Sum both sides over all the \(\chi \in C_N\), we get

\[\begin{align} \textrm{LHS} & = \sum_{\chi \in C_N} - \chi(a) \frac{L'(s, \chi)}{L(s, \chi)} \\ \textrm{RHS} & = \sum_{\chi \in C_N} \sum_{p \textrm{ prime}} \chi(ap^{-1}) \frac{\ln p}{p^s} + \sum_{\chi \in C_N} \sum_{p \textrm{ prime}} \sum_{m = 2}^{+\infty} \chi(a) \frac{\ln p}{\chi(p)^m p^{ms}}. \\ & = \varphi(N) \sum_{p \equiv a \pmod N} \frac{\ln p}{p^s} + \sum_{\chi \in C_N} \sum_{p \textrm{ prime}} \sum_{m = 2}^{+\infty} \chi(a) \frac{\ln p}{\chi(p)^m p^{ms}}. \end{align}\]

The second term on the RHS

\[ \sum_{\chi \in C_N} \sum_{p \textrm{ prime}} \sum_{m = 2}^{+\infty} \chi(a) \frac{\ln p}{\chi(p)^m p^{ms}} \leqslant \sum_{n = 2}^{+\infty} \frac{\ln n}{n^{2s}}(1 - \frac{1}{n^{-s}})^{-1} < +\infty \]
\[ \textrm{LHS} = - \frac{L'(s, \chi_0)}{L(s, \chi_0)} - \sum_{\chi \neq \chi_0} \chi(a) \frac{L'(s, \chi)}{L(s, \chi)}. \]

It remains to prove \(L(1, \chi) \neq 0\) when \(\chi \neq \chi_0\).
Proof when \(\chi^2 \neq \chi_0\).
If \(L(1, \chi) = 0\), then it should have a form like \((s - 1) g(s)\).

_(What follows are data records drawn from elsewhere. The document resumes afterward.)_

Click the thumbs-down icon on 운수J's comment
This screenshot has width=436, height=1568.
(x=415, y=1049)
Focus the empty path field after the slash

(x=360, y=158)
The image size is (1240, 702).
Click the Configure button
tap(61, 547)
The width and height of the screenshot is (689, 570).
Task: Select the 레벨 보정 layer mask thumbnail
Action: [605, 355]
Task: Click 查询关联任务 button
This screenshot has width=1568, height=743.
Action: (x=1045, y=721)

\[\begin{align} \lambda(s) & := L(s, \chi_0)^3 \cdot L(s, \chi)^4 \cdot L(s, \chi^2) \\ & = \prod_{p} \frac{1}{1 - p^{-s}} \cdot \prod_{p} (\frac{1}{1 - \chi(p)p^{-s}})^4 \cdot \prod_{p} \frac{1}{1 - \chi^2(p)p^{-s}} \\ & = \mathrm{exp}\left( \sum_{m, p} \frac{3 + 4 \chi(p)^m + \chi(p^{2m})}{m \cdot p^{ms}}\right) \end{align}\]
\[ \lvert \lambda(s) \rvert = \lvert \mathrm{exp}\left( \sum_{m, p} \frac{3 + 4 cos \theta_{m, p} + cos 2\theta_{m, p}}{m \cdot p^{ms}}\right) \rvert \Rightarrow \lambda(s) \neq 0 \Rightarrow \lim_{s \to 1^+} \lambda(s) \neq 0. \]

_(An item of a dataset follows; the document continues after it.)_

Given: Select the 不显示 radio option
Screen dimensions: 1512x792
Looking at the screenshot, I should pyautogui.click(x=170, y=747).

Where \(\theta_{m, p} = \arg \chi(p)^m\).

Then

\[ \lim_{s \to 1^+} \lambda(s) = \lim_{s \to 1^+} L(s, \chi_0)^3 \cdot L(s, \chi)^4 \cdot L(s, \chi^2) = \lim_{s \to 1^+} (\frac{1}{s - 1})^3 \cdot (s - 1)^4 \cdot L(s, \chi^2) = 0. \]

Which is a contradiction.